Two years after the 2010 Nature paper, Dawkins wrote a scathing review in Prospect magazine of Wilson’s support for group selection which Dawkins dismissively labelled “a bland, unfocused ecumenicalism”.

Natural selection without kin selection is like Euclid without Pythagoras, wrote Dawkins. “Wilson is, in effect, striding around with a ruler, measuring triangles to see whether Pythagoras got it right,” he said. “For Wilson not to acknowledge that he speaks for himself against the great majority of his professional colleagues is – it pains me to say this of a lifelong hero – an act of wanton arrogance.”
Although Wilson has much to be arrogant about, few who have met him would accuse him of it. But the criticism must have hurt, and Wilson was evidently still feeling stung by it when writing his latest book, in which he rather waspishly describes Dawkins, a distinguished Fellow of the Royal Society and retired Oxford professor, as an “eloquent science journalist”.

“What else is he? I mean journalism is a high and influential profession. But he’s not a scientist, he’s never done scientific research. My definition of a scientist is that you can complete the following sentence: ‘he or she has shown that…’,” Wilson says.
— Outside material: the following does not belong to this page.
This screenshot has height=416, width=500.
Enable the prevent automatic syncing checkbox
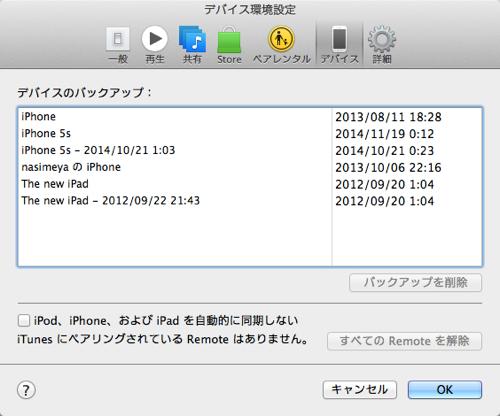point(24,321)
“I don’t want to go on about this because he and I were friends. There is no debate between us because he’s not in the arena. I’m sorry he’s so upset. He could have distinguished himself by looking at the evidence, that’s what most science journalists do. When a journalist named Dawkins wrote a review in Prospect urging people not to read my book, I thought the last time I heard something like that I think it came from an 18th-century bishop.”